Given entries section start

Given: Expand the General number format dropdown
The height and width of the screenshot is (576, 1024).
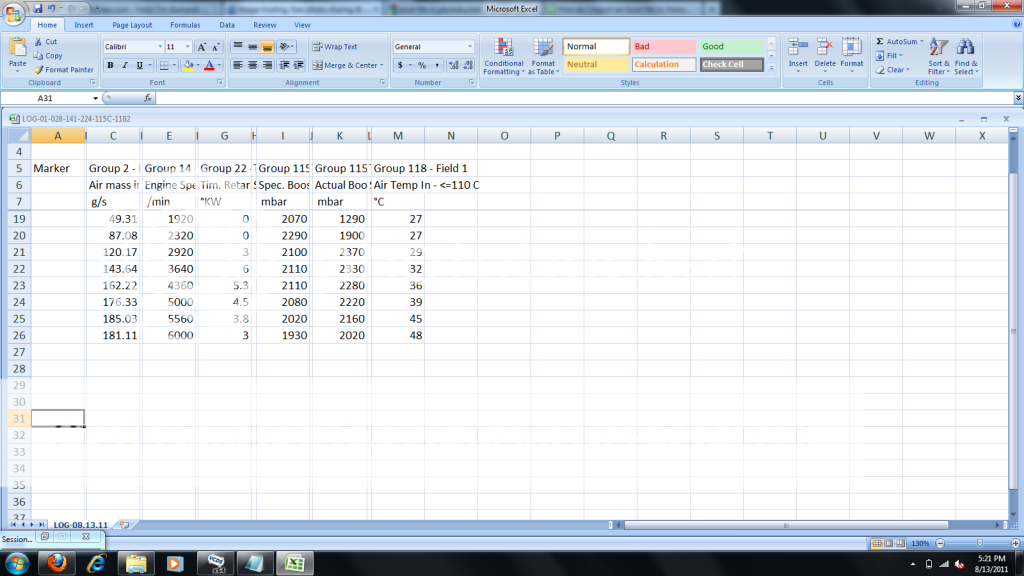Looking at the screenshot, I should (x=470, y=47).
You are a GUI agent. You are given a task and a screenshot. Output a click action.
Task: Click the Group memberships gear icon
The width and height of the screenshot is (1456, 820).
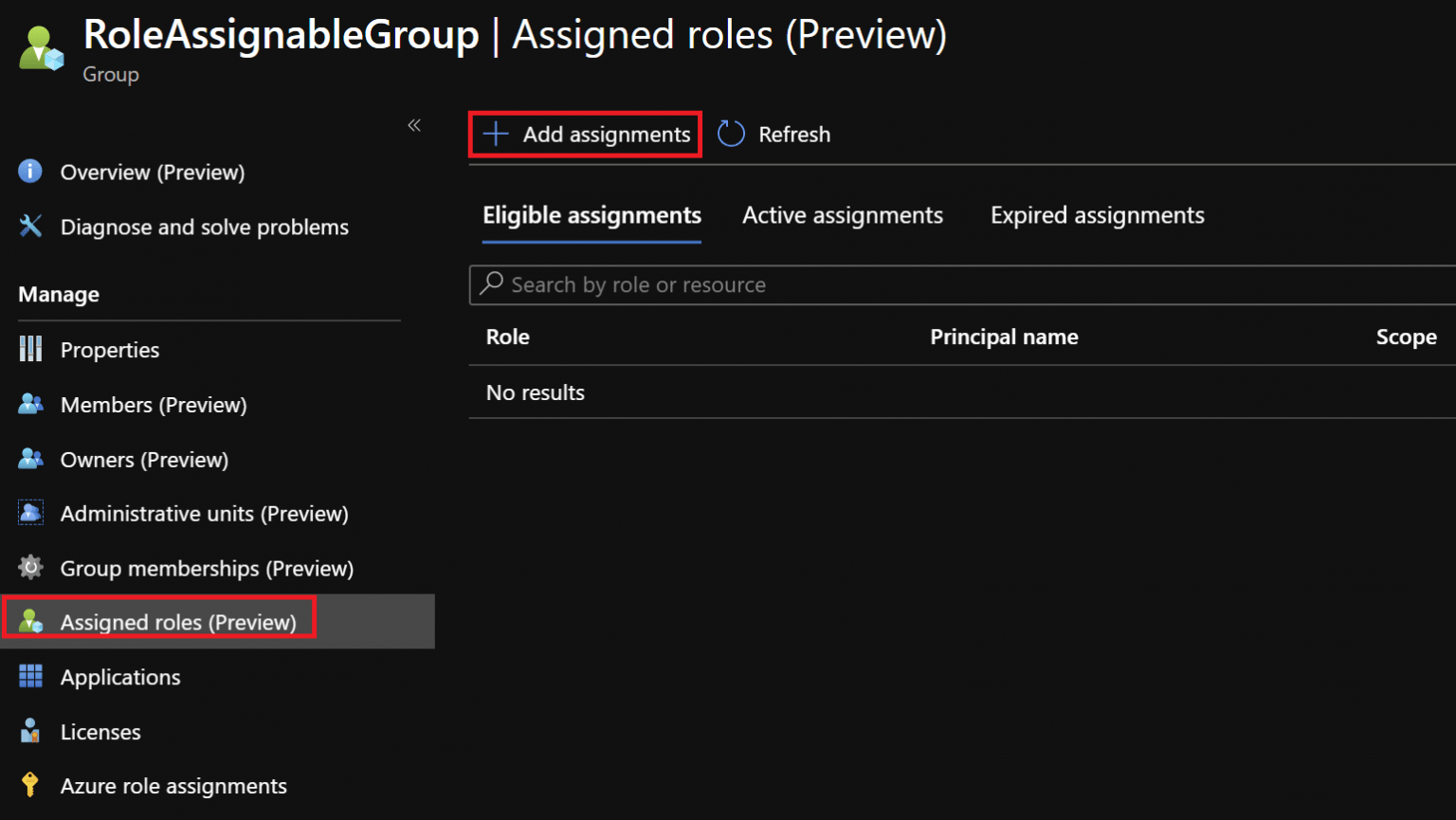click(29, 567)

Given entries section end

Exercise instructions
With the pictures set aside, repeat every entry above exactly.

Your solution
Given: Expand the General number format dropdown
The height and width of the screenshot is (576, 1024).
Looking at the screenshot, I should (x=470, y=47).
You are a GUI agent. You are given a task and a screenshot. Output a click action.
Task: Click the Group memberships gear icon
The width and height of the screenshot is (1456, 820).
click(29, 567)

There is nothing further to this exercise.